Consider a random variable with a probability density function (PDF) \(p_x(x)\). Let \(y = x^2\). The PDF \(p_y(y)\) is given by

\[\begin{gather*} p_y(y) = \int\delta(y - x^2)p_x(x)\d{x}. \end{gather*}\]

Compute this integral and determine \(p_y(y)\) in terms of the function \(p_x\).

4. Matrices#

For each of the following types of matrices,

  • Hermitian, Anti-hermitian, Unitary, Diagonal

state what this implies about:

  1. The trace \(\Tr \mat{A}\).

  2. The determinant \(\det \mat{A}\).

  3. The adjoint \(\mat{A}^\dagger\)

  4. The inverse \(\mat{A}^{-1}\).

  5. A product of two such matrices \(\mat{A}\mat{B}\).

  6. The eigenvalues and eigenvectors.

5. Rotation Matrices#

The effect of rotations on physical systems can be expressed in terms of Lie algebras and groups as we will discuss later in the course. For now, find examples of three 2D and 3D matrices \(\mat{T}_{x,y,z}\) that satisfy the following commutation relationships:

\[\begin{gather*} [\mat{T}_x, \mat{T}_y] = -\mat{T}_{z} \quad \text{and cyclic permutations:} \quad [\mat{T}_y, \mat{T}_z] = -\mat{T}_{x}, \quad [\mat{T}_z, \mat{T}_x] = -\mat{T}_{y}. \end{gather*}\]

Prove that the trace of any such matrices must be zero: \(\Tr\mat{T}_{i} = 0\). Show that if the matrices \(\mat{T}_{i}^\dagger = \pm\mat{T}_{i}\) are either hermitian or anti-hermitian, then they must be anti-hermitian: \(\mat{T}_{i}^\dagger = -\mat{T}_{i}\).

Can the matrices \(\mat{T}_{i}\) be real in 3D? What about 2D? Justify your answer.

Physicists typically include a factor of \(\I = \sqrt{-1}\) in the definition of the commutation relations, so you will often see

\[\begin{gather*} [\mat{M}_{i}, \mat{M}_{j}] = \I \epsilon_{ijk}\mat{M}_k,\qquad \mat{R}_{\theta} = e^{\I \vect{\theta}\cdot\vect{\mat{M}}}. \end{gather*}\]

Show how \(\mat{M}_{i}\) can be obtained from \(\mat{T}_{i}\).

Note

Armed with such matrices, one can form matrices that effect rotations on on spinors (2D) and vectors (3D) by exponentiating:

\[\begin{gather*} \mat{R}_{\vect{\theta}} = \exp\left(\sum_{i\in\{x,y,z\}} \theta_i \mat{T}_{i}\right) \equiv e^{\vect{\theta}\cdot\vect{\mat{T}}}. \end{gather*}\]

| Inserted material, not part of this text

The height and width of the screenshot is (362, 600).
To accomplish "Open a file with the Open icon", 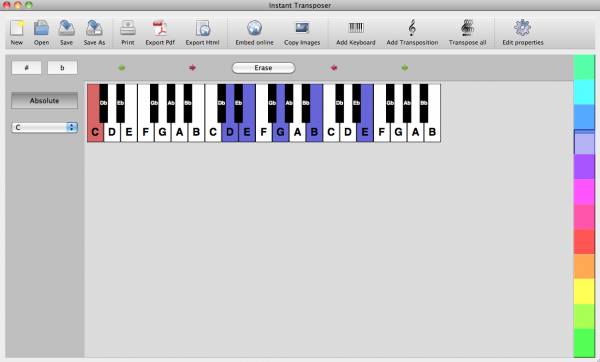I will coord(41,28).
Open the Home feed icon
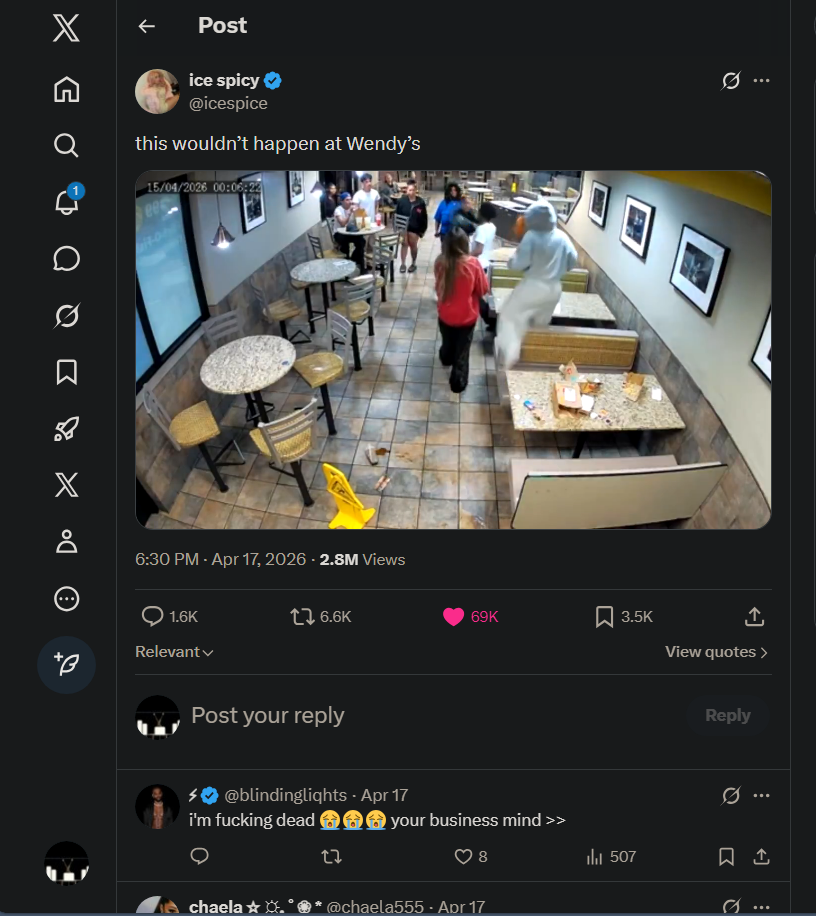 click(x=66, y=90)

The linear combinations of \(\mat{T}_{i}\) form a representation of the Lie algebra \(\mathfrak{so}(3)\) and exponentiating these gives the rotation matrices, which form a representation of the corresponding Lie group \(SO(3)\). In the case of the 2D representation, this is related to the Lie group \(SU(2)\) (but the topology of these two groups differ as we will discuss later).